Dem mutmaßlichen Täter wird zur Last gelegt, seine Ehefrau unvermittelt angegriffen zu haben, nachdem diese sich von ihm trennte und eine neue Beziehung eingegangen war. Laut Anklage habe er sie unter anderem mit einem Handtuch gewürgt beziehungsweise versucht, ihr das Atmen unmöglich zu machen, um sie für die geplante Trennung zu bestrafen. Das Geschehen wurde den Angaben zufolge erst unterbrochen, als Nachbarn durch Geräusche aufmerksam wurden und sich durch lautes Klopfen und Klingeln bemerkbar machten. In dieser Situation soll der Angeklagte von seinem Opfer abgelassen haben, da ihm bewusst geworden sei, dass er die Tat nicht ungestört fortsetzen könne.
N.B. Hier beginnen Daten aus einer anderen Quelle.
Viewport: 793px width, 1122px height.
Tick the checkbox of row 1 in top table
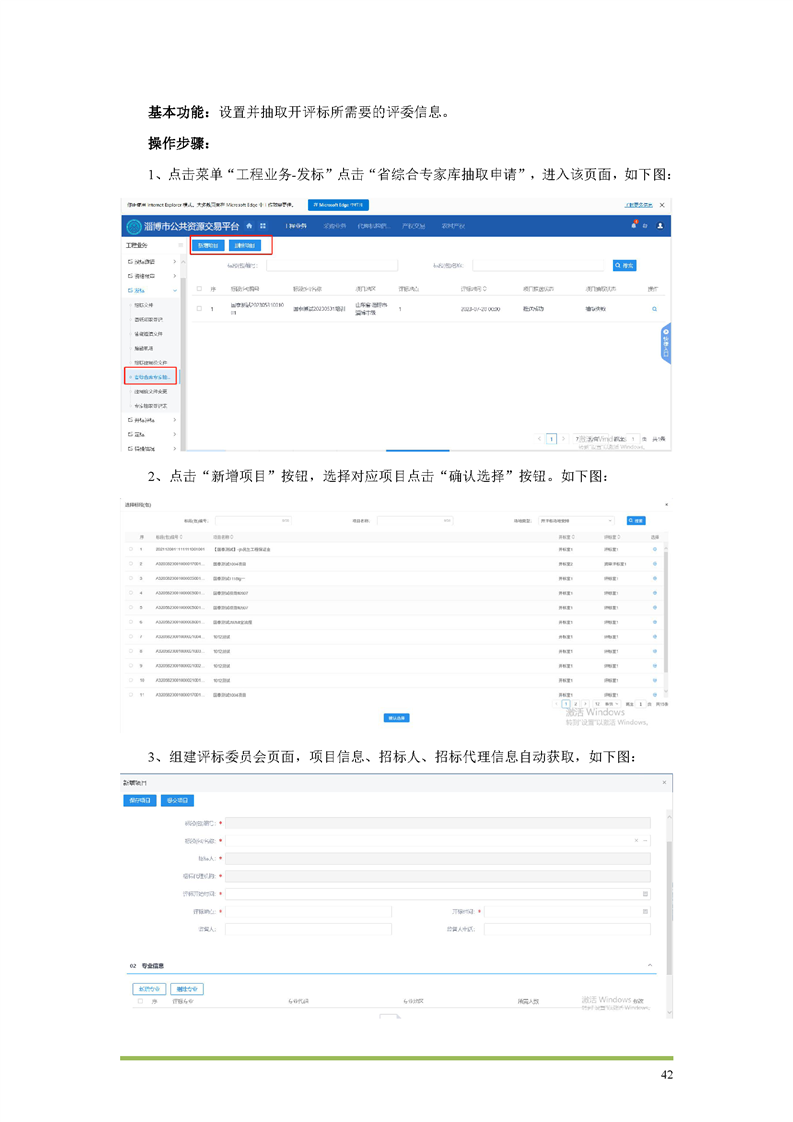pyautogui.click(x=199, y=309)
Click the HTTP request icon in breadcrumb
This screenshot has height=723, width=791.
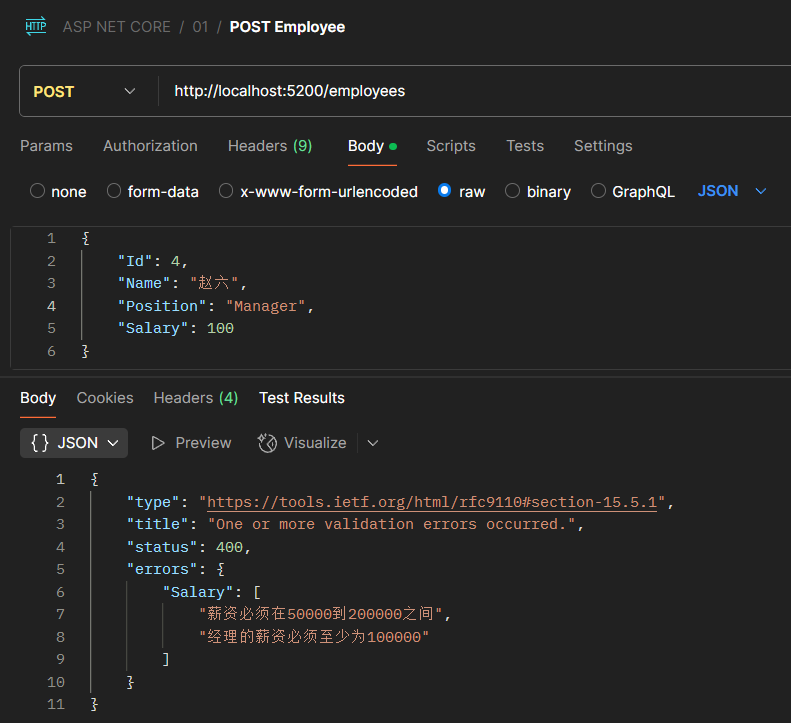pyautogui.click(x=35, y=26)
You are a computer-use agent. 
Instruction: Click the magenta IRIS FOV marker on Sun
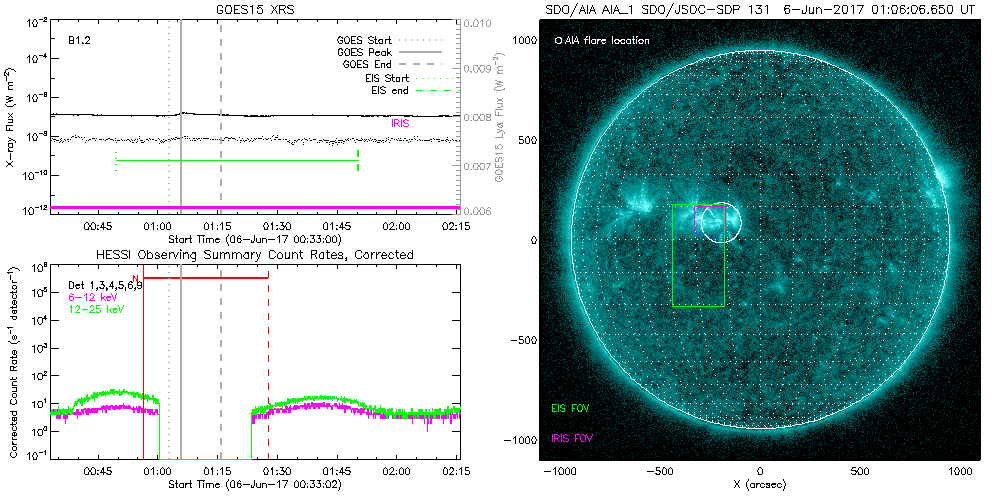695,218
Der mit dem Tode Bedrohten gelang daraufhin die Flucht aus der Wohnung. Sie erlitt infolge des Angriffs unter anderem ein Schädel-Hirn-Trauma. Die Staatsanwaltschaft bewertet die Tat als versuchten Mord und geht dabei von den Mordmerkmalen der Heimtücke sowie sonstigen niedrigen Beweggründen aus.
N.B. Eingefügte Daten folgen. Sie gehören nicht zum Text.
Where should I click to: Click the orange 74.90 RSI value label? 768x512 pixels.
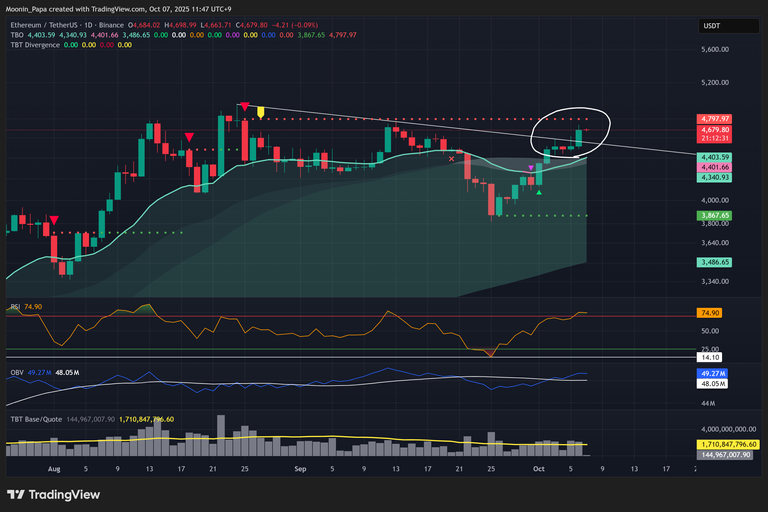tap(712, 313)
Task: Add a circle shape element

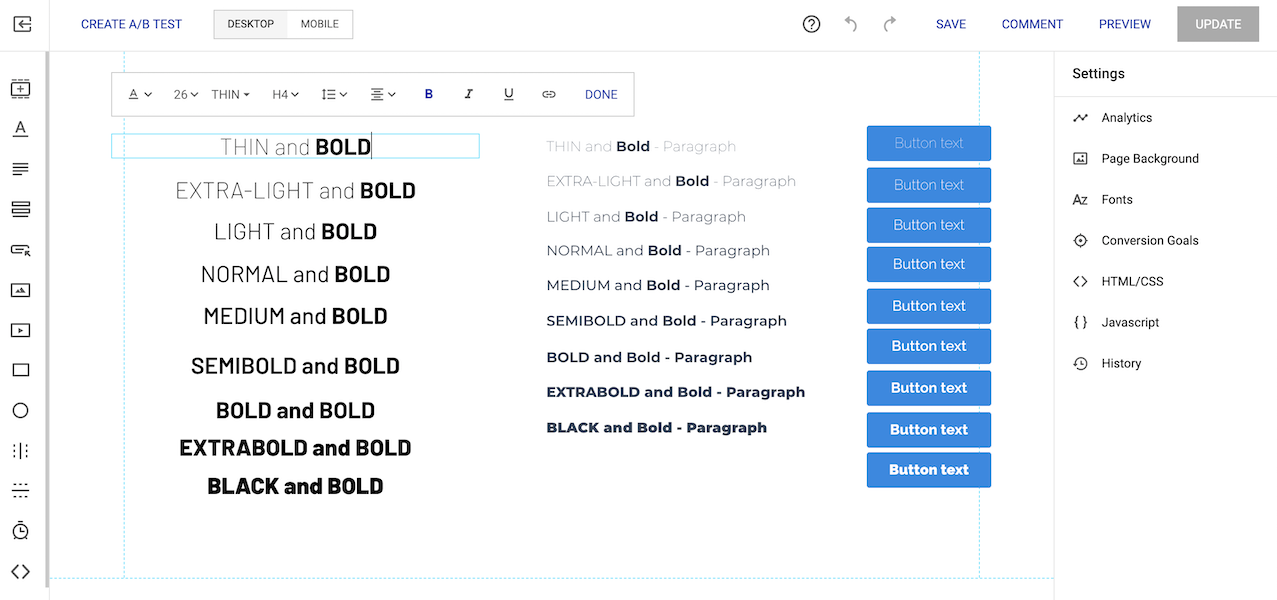Action: coord(21,410)
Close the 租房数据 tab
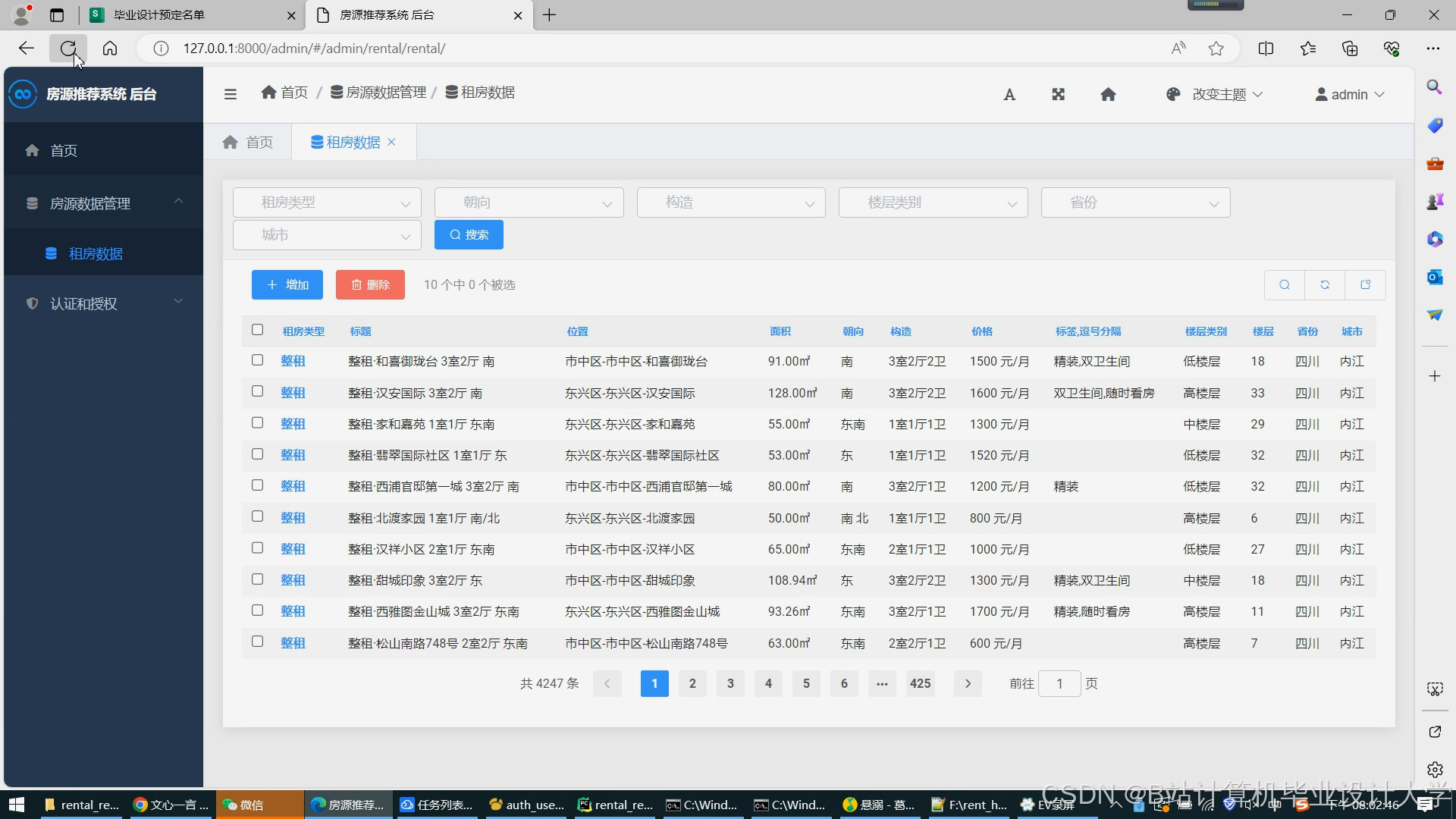 [392, 142]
Die Frau hat sich dem Verfahren als Nebenklägerin angeschlossen und wird von der Leipziger Rechtsanwältin Ina Alexandra Tust vertreten, die sich als Opfer-Anwältin über viele Jahre einen Namen gemacht hat. Für den Prozess sind nach aktuellem Stand acht weitere Verhandlungstage angesetzt. Das Gericht wird sich dabei mit den genauen Umständen der Tat sowie der Frage der Schuld des Angeklagten befassen.
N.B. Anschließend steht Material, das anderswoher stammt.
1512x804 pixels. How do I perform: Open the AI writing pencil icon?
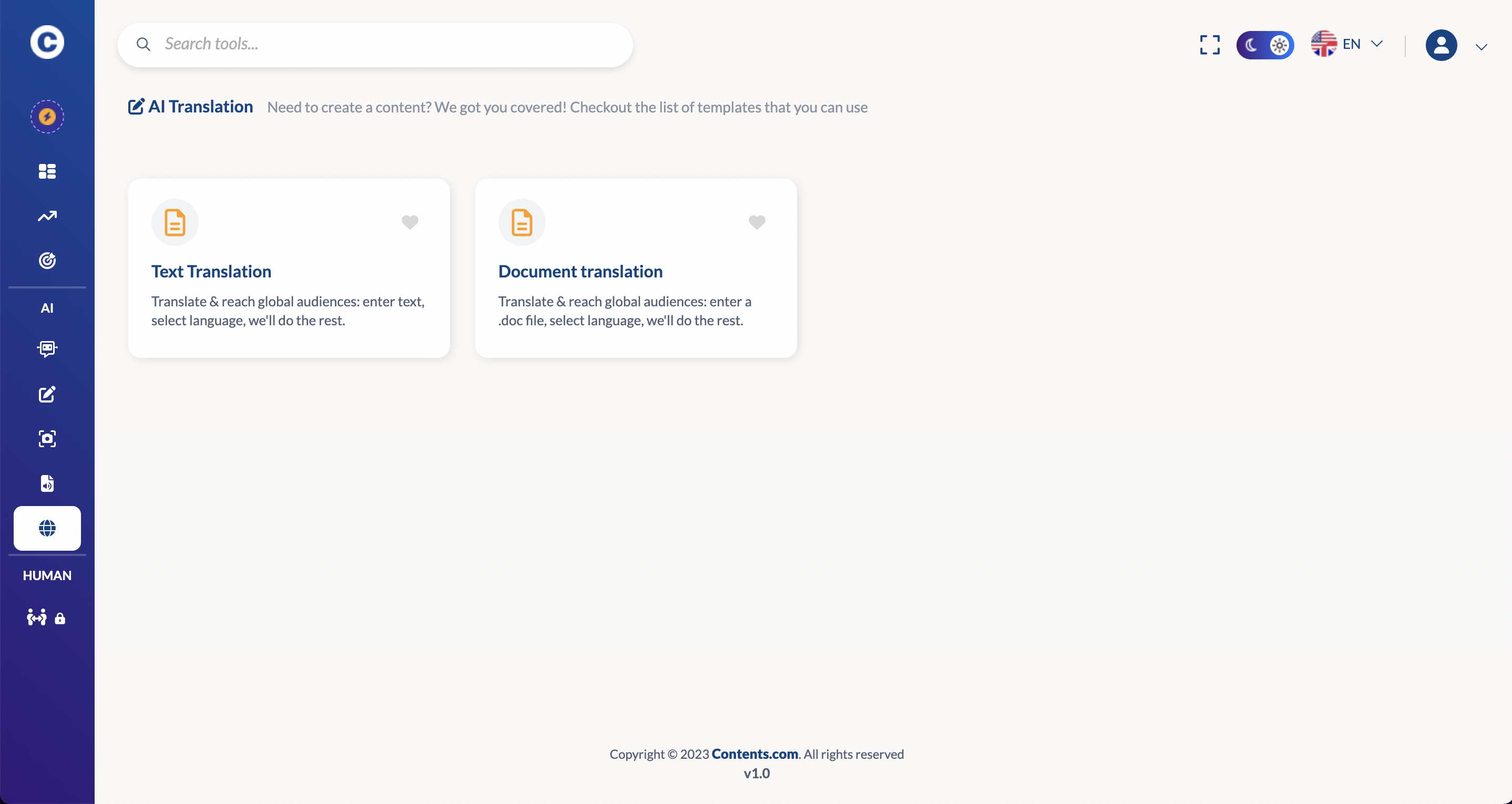(47, 394)
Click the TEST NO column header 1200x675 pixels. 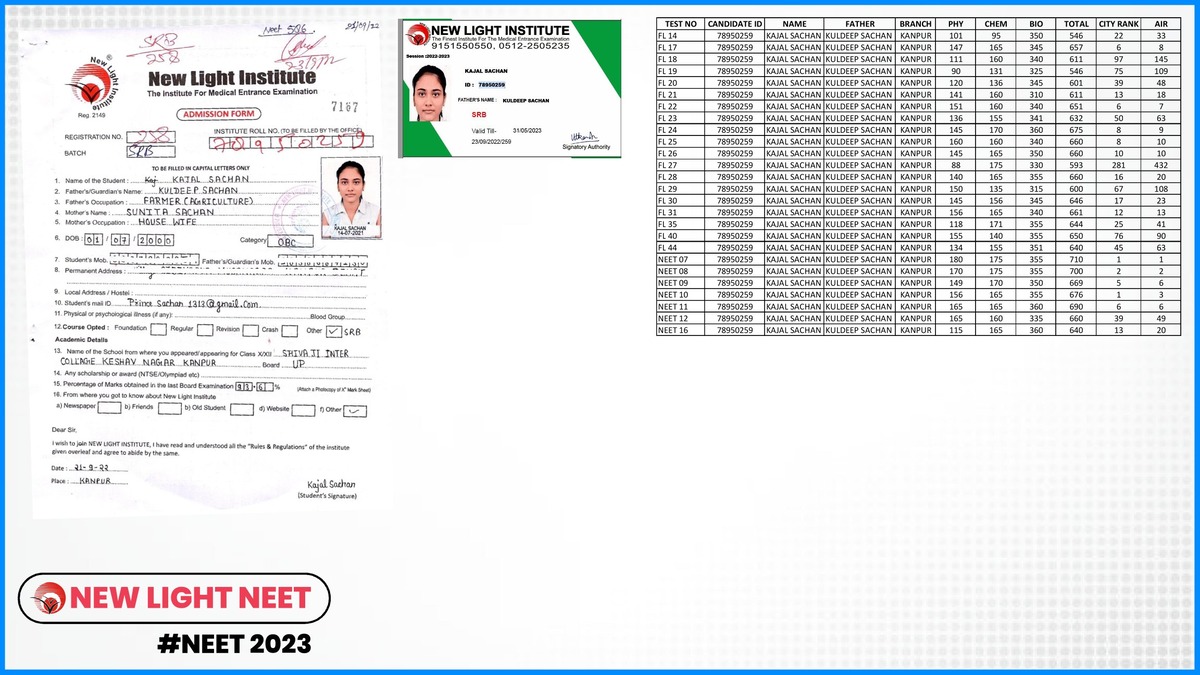(x=680, y=23)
Über das Gerichtsverfahren wird unser Reporter Lucas Böhme berichten.

Marathon-Konzept: jetzt schon wissen, wo es lang geht
Am kommenden Sonntag ist es wieder soweit: mitlaufen oder danebenstehen und nicht durchkommen. Heute präsentiert die Stadt ihr Konzept für den 48. Leipzig-Marathon. Mit wenigen Unterbrechungen gibt es diese Veranstaltung seit 1977. Und was den einen Freude bereitet, ist der anderen Leid.
Die einen wollen die Köpfe in die Pfannen hauen (Gelenke), die anderen ihre Torten zu den Schwiegereltern fahren (Auto). Um beide Leidenschaften unter einen Hut zu bringen, sprechen heute Mittag Michael Mamzed vom Stadtsportbund, Sportbürgermeister Heiko Rosenthal, Marathon-Pressesprecher Peter Krutsch und der Vorjahressieger des Laufs, Nic Ihlow, ausführlich über die mögliche Vereinbarkeit der verschiedenen Sonntagsinteressen.
Hier bei der LZ sehen sie schon jetzt, wer wann wo langläuft – und wo Sie gegebenen Falles nicht durchkommen, wenn Sie zur falschen Zeit nicht auf der richtigen Route reisen. Veranstalter, Kommune und Polizei hätten ein Verkehrskonzept intensiv abgestimmt, heißt es in einer offiziellen Mitteilung. Dass gerade Gäste von Auswärts an dieser Raffinesse mitunter auch schon scheiterten, haben manche Erfahrungen der letzten Jahre gezeigt.
Vielleicht bringt der ein oder andere seinen Kuchen bei den derzeitigen Spritpreisen ohnehin lieber zu Fuß auf der regulären Laufstrecke zu seinen Liebsten.